(Data extracted from a collection)
********

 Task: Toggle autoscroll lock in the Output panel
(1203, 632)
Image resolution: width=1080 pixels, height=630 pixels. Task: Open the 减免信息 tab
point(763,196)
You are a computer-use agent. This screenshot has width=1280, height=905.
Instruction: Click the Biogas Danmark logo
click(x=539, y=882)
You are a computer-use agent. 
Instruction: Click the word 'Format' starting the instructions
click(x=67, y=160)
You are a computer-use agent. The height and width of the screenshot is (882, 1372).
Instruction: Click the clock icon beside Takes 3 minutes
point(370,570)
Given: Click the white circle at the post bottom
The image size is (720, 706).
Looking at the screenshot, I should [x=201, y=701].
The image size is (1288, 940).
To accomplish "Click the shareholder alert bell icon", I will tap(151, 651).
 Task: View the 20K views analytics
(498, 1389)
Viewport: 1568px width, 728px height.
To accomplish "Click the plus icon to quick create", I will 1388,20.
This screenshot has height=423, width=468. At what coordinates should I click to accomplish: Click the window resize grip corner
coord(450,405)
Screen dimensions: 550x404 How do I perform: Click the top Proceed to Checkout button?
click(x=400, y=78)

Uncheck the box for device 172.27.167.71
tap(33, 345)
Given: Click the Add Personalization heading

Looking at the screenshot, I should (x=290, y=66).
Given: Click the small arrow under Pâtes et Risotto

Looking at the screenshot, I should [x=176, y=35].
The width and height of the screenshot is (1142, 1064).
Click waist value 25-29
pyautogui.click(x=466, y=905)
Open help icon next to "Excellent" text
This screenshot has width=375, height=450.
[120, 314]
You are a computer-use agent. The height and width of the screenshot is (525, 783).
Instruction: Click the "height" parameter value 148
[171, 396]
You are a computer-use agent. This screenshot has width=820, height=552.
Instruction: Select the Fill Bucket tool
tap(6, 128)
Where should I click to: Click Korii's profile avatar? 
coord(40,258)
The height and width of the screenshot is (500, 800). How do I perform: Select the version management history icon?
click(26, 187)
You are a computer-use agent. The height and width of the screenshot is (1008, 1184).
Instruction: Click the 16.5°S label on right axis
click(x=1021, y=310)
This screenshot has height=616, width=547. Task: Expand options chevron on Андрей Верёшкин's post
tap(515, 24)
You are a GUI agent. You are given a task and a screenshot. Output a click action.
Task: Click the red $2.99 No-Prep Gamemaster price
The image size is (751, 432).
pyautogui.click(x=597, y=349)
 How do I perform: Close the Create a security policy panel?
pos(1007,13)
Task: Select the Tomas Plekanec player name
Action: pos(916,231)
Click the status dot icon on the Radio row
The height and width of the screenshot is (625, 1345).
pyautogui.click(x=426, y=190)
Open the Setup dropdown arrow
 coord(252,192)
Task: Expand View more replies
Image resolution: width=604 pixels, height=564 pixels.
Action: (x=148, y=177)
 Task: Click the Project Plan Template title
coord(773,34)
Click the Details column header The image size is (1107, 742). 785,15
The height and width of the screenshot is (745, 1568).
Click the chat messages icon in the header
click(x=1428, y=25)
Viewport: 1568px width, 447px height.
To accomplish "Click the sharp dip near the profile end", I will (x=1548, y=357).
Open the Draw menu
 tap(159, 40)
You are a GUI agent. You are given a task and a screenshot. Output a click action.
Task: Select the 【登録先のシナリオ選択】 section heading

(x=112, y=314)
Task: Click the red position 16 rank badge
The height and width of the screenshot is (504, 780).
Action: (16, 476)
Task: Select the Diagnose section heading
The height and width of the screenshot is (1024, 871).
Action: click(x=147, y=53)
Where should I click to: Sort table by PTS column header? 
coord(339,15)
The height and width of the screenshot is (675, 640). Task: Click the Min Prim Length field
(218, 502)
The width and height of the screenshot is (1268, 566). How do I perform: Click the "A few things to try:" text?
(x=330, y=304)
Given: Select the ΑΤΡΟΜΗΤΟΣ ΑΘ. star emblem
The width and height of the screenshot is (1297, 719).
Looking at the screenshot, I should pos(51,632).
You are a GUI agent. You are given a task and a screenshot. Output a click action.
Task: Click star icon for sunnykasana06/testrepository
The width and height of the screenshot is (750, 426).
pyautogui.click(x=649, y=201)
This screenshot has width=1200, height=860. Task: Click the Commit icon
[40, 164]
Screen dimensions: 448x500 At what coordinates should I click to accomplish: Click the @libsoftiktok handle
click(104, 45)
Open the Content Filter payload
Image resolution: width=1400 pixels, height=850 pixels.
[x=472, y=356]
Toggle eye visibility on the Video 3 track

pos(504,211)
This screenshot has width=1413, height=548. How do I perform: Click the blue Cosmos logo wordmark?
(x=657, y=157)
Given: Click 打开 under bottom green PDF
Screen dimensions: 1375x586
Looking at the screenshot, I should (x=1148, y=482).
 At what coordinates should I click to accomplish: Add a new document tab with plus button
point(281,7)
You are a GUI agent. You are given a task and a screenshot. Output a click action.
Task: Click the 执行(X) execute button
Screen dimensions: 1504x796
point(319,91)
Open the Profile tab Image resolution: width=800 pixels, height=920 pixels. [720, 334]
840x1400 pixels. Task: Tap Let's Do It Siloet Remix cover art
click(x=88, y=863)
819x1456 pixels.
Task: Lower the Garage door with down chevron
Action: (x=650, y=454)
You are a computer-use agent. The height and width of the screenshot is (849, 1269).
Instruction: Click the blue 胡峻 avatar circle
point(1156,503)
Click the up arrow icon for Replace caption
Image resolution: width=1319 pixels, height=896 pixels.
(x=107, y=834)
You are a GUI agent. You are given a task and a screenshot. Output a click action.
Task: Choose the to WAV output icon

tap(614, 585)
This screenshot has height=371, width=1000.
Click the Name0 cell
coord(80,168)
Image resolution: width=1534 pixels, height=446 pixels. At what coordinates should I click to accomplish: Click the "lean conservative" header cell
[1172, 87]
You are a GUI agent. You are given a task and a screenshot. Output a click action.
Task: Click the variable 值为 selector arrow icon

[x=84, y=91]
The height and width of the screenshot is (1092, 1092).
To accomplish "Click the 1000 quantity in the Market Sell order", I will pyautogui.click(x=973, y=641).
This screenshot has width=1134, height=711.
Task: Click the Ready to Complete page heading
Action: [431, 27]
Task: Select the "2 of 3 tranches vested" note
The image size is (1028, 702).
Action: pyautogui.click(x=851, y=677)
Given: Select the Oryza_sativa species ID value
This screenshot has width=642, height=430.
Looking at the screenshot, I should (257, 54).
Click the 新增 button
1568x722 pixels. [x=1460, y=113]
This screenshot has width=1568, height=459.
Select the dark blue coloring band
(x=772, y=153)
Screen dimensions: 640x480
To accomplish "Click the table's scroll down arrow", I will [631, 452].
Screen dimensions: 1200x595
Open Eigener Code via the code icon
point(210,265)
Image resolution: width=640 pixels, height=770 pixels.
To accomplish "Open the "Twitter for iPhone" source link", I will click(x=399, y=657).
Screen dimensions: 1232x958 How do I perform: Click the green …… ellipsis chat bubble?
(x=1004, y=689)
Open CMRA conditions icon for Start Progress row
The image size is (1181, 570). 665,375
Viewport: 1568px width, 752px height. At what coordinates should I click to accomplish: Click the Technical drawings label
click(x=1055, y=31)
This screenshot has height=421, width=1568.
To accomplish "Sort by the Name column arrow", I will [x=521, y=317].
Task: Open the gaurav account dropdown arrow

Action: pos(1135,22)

********

# Problem requirements:
Across the records above, count the lines holding "computer" and write down only that count.

# Answer to the exercise:
7